Graduates serve across the full range of legal professions including solicitors, barristers, judges, members of the Supreme Court, the Court of Appeal and as consultants and in government. Others have secured stimulating and rewarding positions in national and international law firms.
We are fully aware of the degree of competition that exists in securing a role in the legal profession and the School provides a range of resources to help alumni stand out as ideal candidates during the recruitment process. This includes detailed information about the steps involved in becoming a solicitor or barrister, visits from law firms and guidance on preparing for interviews and assessment days.
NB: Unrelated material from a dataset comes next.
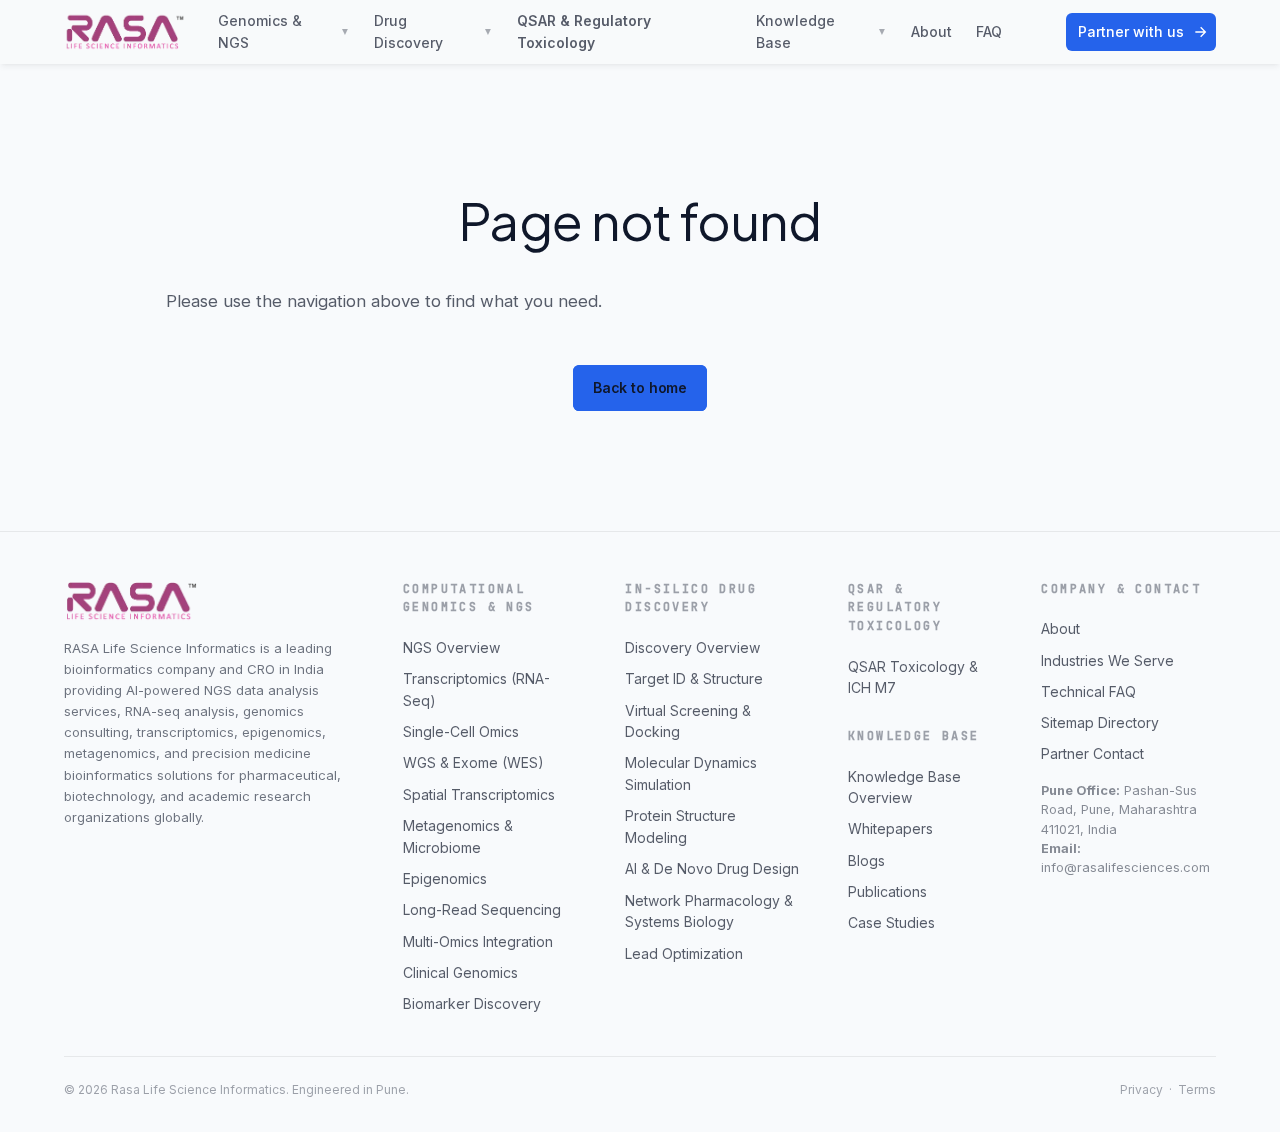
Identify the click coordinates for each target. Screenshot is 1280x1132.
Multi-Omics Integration (478, 941)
Durham Law School is a global leader in the development and framing of law. Led by academics who are experts in their field, we carry out cutting-edge legal research that feeds into our Masters and research qualifications, building knowledge and nurturing the skills needed to help shape law in the future.
The reputation of the School means our legal know-how is respected by parliamentarians and policy makers around the world. Our academics have been called to give evidence in Parliament and have had their research work quoted by courts and international bodies.
International law and questions of global policy and governance are an area of special interest at Durham, but our expertise extends to other areas including criminal law and criminal justice, ethics, human rights, European law, gender and law, Chinese law, Commercial and Corporate law and Global Justice.
The research-led learning environment in the School is one of commitment, innovation and passion for the subject. Our highly respected research groups organise lectures and seminars offer opportunities to hear from eminent scholars and practitioners. Speakers have included judges from the UK Supreme Court, from the European Court of Justice and leading officials from national and international institutions.
For more information visit our department pages.
Situated close to a number of academic departments and University services with views of the magnificent Durham Cathedral as well as offering easy access to the historic city, we believe that we have one of the most striking and best-equipped law buildings in the UK.
The Law School is located in the University’s award-winning flagship Palatine Centre, part of a £48.4m sustainable building development.
The School’s facilities are purpose-built and state-of-the-art, featuring a moot court, pro bono room, Harvard-style Hogan Lovells lecture theatre, spacious dedicated work suites and modern wireless and audio-video-enabled research spaces and attractive social areas.